The authors, identical twin sisters called Charlotte and Harriet Childress, “are researchers and consultants on social and political issues,” whatever that means, according to their Post shirttail bio. They have a book called “Clueless at the Top,” which is not an autobiography but a meditation “on outdated hierarchies in American culture,” whatever that means. Their website informs visitors that the twins “received close to a million dollars in grants from the National Science Foundation.”
The NSF is a federal agency, so your tax dollars have subsidized the authors of what can only be described as a racist rant. Here’s the opening:
Imagine if African American men and boys were committing mass shootings month after month, year after year. Articles and interviews would flood the media, and we’d have political debates demanding that African Americans be “held accountable.” Then, if an atrocity such as the Newtown, Conn., shootings took place and African American male leaders held a news conference to offer solutions, their credibility would be questionable. The public would tell these leaders that they need to focus on problems in their own culture and communities.

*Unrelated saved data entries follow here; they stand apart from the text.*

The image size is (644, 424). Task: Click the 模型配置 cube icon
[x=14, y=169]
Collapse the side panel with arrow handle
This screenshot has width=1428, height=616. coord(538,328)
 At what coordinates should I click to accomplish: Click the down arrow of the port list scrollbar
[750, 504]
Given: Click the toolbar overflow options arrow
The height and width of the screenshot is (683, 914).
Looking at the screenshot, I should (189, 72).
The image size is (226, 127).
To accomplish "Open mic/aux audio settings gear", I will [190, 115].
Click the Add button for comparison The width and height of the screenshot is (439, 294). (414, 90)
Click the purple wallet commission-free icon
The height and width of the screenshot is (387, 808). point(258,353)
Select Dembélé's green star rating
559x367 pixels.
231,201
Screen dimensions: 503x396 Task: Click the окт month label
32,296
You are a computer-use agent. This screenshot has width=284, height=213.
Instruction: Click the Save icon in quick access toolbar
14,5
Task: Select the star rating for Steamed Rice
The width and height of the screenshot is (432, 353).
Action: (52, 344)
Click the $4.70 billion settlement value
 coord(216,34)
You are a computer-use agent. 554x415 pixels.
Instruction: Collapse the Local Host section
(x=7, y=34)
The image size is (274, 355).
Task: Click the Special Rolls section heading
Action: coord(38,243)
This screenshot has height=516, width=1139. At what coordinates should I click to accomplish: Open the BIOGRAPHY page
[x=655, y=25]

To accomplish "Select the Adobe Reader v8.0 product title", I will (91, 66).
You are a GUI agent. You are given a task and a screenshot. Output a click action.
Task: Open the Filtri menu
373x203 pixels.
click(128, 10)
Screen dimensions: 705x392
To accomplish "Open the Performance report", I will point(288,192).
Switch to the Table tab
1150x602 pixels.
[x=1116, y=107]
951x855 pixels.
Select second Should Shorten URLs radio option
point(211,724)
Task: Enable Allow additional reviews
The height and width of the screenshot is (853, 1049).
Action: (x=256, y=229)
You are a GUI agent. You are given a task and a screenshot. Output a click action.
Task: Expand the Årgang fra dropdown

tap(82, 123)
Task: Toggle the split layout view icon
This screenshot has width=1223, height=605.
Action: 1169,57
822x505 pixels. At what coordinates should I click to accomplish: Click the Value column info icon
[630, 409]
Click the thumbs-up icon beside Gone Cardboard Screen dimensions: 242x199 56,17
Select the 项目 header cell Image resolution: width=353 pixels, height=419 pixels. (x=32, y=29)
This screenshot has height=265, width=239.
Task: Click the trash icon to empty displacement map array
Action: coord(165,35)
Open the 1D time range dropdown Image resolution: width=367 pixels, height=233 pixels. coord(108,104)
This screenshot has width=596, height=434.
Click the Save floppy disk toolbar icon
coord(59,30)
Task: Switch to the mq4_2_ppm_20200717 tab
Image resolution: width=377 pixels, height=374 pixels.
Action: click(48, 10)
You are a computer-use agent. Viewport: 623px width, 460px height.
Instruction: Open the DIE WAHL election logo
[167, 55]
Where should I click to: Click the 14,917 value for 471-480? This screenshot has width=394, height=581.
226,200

But when the criminals and leaders are white men, race and gender become the elephant in the room.
Nearly all of the mass shootings in this country in recent years–not just Newtown, Aurora, Fort Hood, Tucson and Columbine–have been committed by white men and boys. Yet when the National Rifle Association (NRA), led by white men, held a news conference after the Newtown massacre to advise Americans on how to reduce gun violence, its leaders’ opinions were widely discussed.
There is so much wrong with this, we could write a column about it. Which, come to think of it, is exactly what we are doing even as we type.
To begin with, while it’s true that all but a few mass murderers have been men, the twins cherry-pick their examples and simply ignore nonwhite killers. They leave out Colin Ferguson, the black man who opened fire in a Long Island Rail Road train in 1993, killing 6 and wounding 19. “He had a number of problems in his life, and every problem he was involved in he attached some racial motivation to the person and institution he was dealing with, regardless of their race,” detective Mel Kenny of the Nassau County Police told the New York Times.